Les tests d’allergie ont révélé des allergies au bouleau et à l’aulne, ainsi que de légères allergies aux acariens et aux chats, mais rien de lié à la nourriture. Ma seule condition médicale chronique, la maladie cœliaque, était bien gérée et ne pouvait pas avoir contribué au problème en question. J’en avais assez des médecins et de ma propre maladie. Et je savais que les médecins en avaient aussi assez de moi. « Ecoutez », a dit l’un d’eux avec un profond soupir. « Je pense que c’est peut-être un problème de santé mentale auquel nous avons affaire. Peut-être une dépression. Rentrez chez vous et pensez à parler à un thérapeute. »
Je savais à quoi ressemblait la dépression, et ce n’était pas ça. Alors j’ai fait ce que toute personne désespérée ferait. J’ai pris rendez-vous avec le naturopathe du quartier.

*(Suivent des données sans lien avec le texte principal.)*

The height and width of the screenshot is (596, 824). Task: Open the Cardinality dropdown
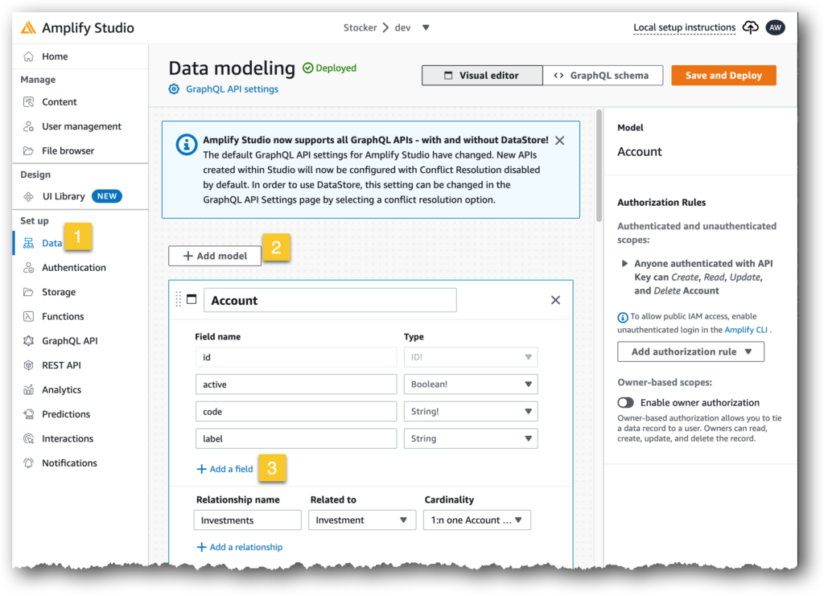pyautogui.click(x=477, y=520)
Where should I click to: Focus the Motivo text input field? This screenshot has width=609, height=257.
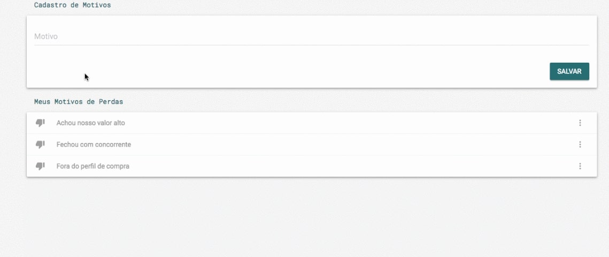coord(312,36)
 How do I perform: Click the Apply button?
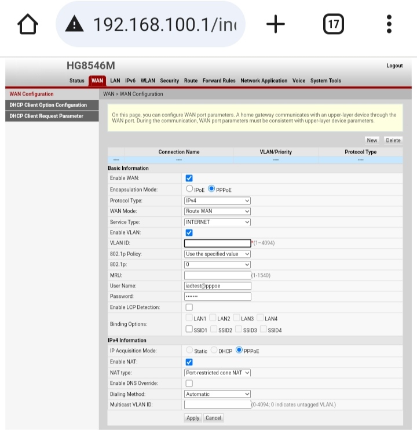tap(193, 418)
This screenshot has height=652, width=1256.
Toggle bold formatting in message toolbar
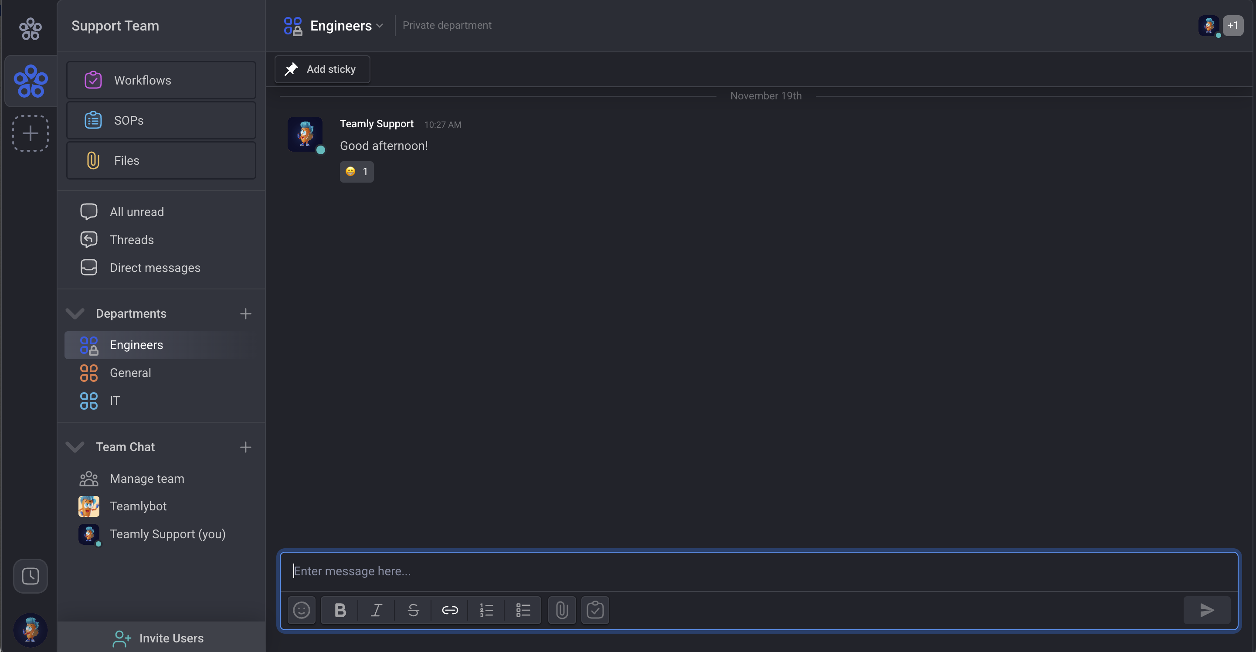click(340, 610)
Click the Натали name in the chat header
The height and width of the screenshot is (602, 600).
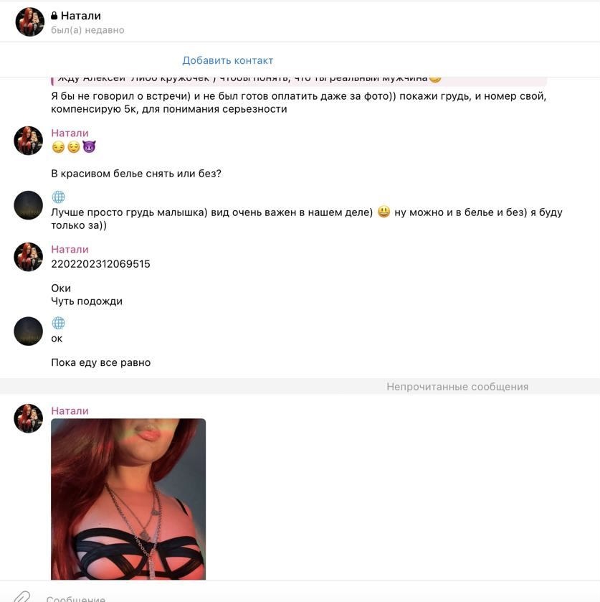(x=80, y=16)

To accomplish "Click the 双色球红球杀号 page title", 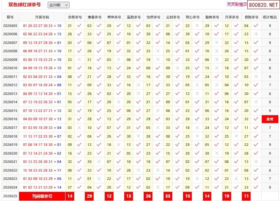I will click(x=24, y=5).
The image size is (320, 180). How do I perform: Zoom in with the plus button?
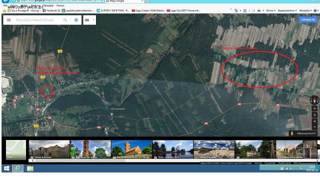(315, 121)
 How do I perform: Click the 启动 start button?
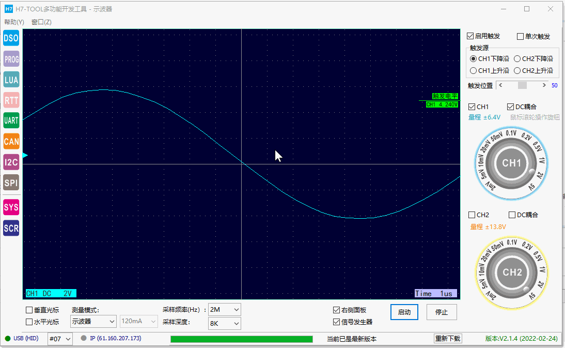[x=404, y=312]
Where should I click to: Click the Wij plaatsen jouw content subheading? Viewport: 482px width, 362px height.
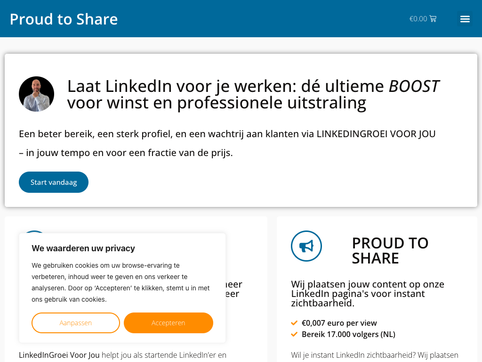(368, 294)
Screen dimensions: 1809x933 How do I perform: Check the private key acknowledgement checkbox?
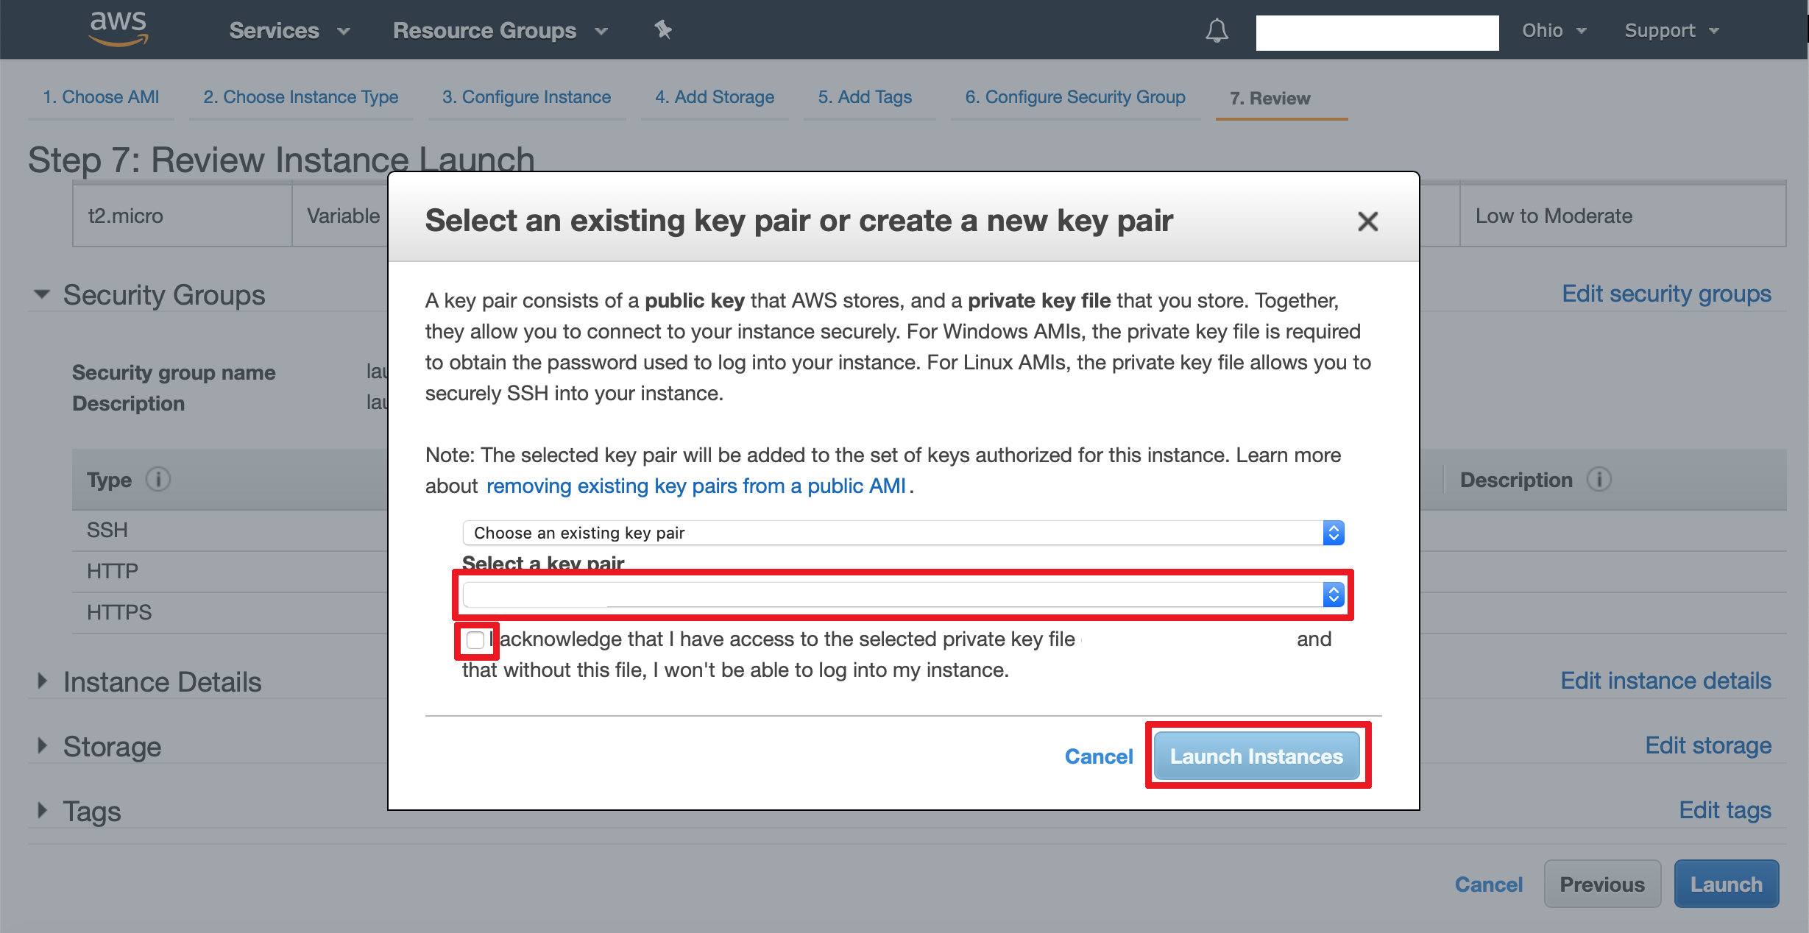click(x=475, y=640)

Après un long entretien d’admission, j’ai quitté le cabinet du naturopathe avec une petite fiole de gouttes minérales à 50 $ et une ordonnance : commencer immédiatement un régime strict à base de plantes. On m’a dit qu’un régime végétarien » équilibrerait mon intestin « .
Mes symptômes se sont rapidement aggravés avec mon nouveau régime végétarien. Un jour, après avoir mangé un wrap aux légumes épicés pour le déjeuner, une urticaire si importante s’est développée sur mon visage que mon œil droit s’est presque fermé.

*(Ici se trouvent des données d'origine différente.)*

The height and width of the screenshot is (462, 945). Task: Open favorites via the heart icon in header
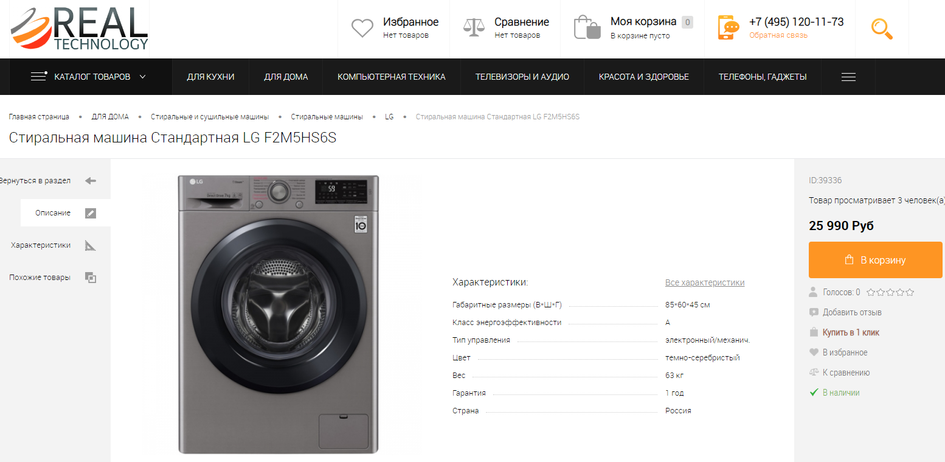click(x=362, y=28)
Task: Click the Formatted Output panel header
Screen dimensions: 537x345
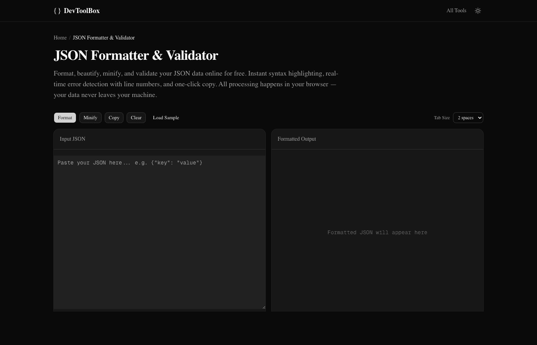Action: 297,139
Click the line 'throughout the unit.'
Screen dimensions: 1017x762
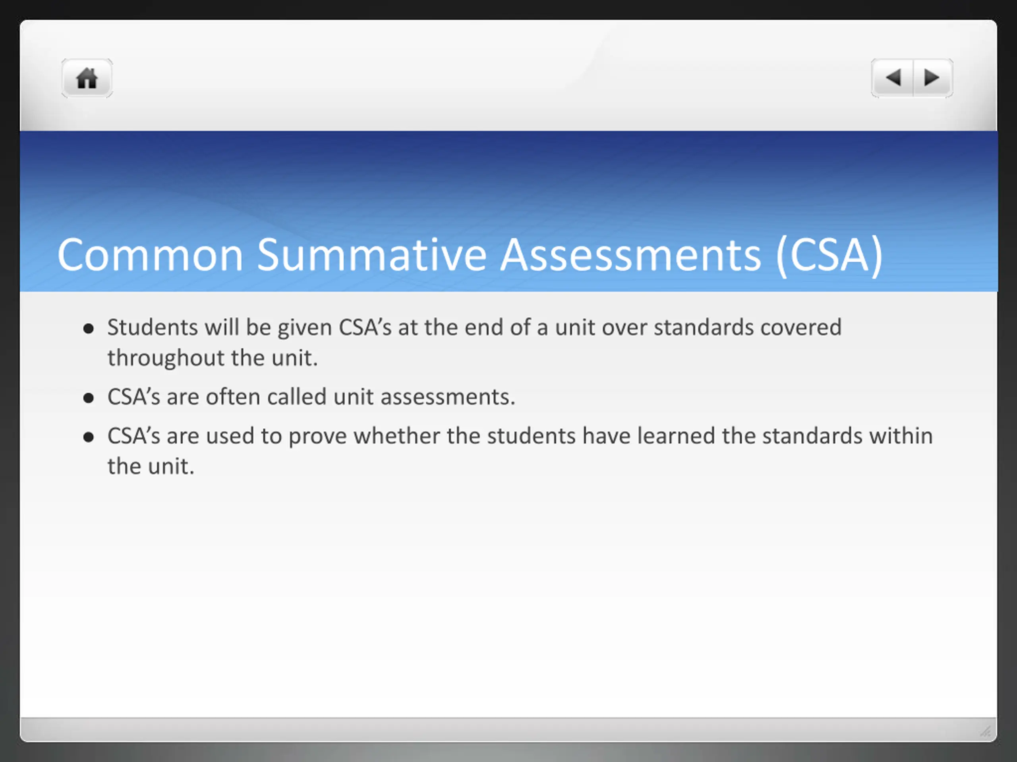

Se sentant désorientée et avec un mal de tête battant, je suis rentrée plus tôt du travail, j’ai pris des antihistaminiques et de l’acétaminophène et j’ai tenté de pousser. J’ai développé le genre de fatigue qui fait qu’il est difficile de sortir du lit le matin et encore plus difficile de rester éveillé toute la journée. Avant l’apparition des symptômes, je n’avais jamais eu de problèmes de manque d’énergie. Je savais que quelque chose ne tournait pas rond avec mon nouveau régime alimentaire, mais tout cela n’avait aucun sens. Je mangeais mieux que je n’avais jamais mangé auparavant.
Lorsque je suis revenu à mon régime omnivore habituel, les symptômes se sont calmés et sont revenus à leur niveau normal – une baisse significative de ma qualité de vie, en d’autres termes, mais pas aussi perturbante. J’ai décidé de retourner voir mon médecin de famille, qui était encore plus déconcerté par ce que j’appelais en plaisantant « mon dangereux contact avec le végétarisme ». Quelques mois ont passé et j’ai essayé plusieurs régimes d’élimination. Mes symptômes sont restés sans réaction.
Un après-midi, j’ai développé des symptômes semblables à ceux de l’asthme, une sensation d’étouffement (Globus pharyngis) et une crise de gastrite désormais familière. Je suis retourné aux urgences. J’étais loin de me douter que la dose d’aspirine que j’avais prise plus tôt dans la journée serait la clé du diagnostic. Un immunologiste, après avoir examiné mes antécédents médicaux et mes symptômes actuels, a finalement donné un nom à cette affection bizarre : l’intolérance aux salicylates.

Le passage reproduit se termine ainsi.